DATASET –
⁂

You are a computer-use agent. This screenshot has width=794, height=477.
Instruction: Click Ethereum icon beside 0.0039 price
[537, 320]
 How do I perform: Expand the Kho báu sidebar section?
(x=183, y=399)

⁂

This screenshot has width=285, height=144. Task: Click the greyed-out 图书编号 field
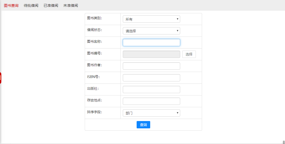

⁂

WORK TO BE COMPLETED – Copy all lines of the preceding data that hold the word "screenshot".

OUTPUT FOR THIS EXERCISE –
You are a computer-use agent. This screenshot has width=794, height=477.
This screenshot has width=285, height=144. Task: Click the greyed-out 图书编号 field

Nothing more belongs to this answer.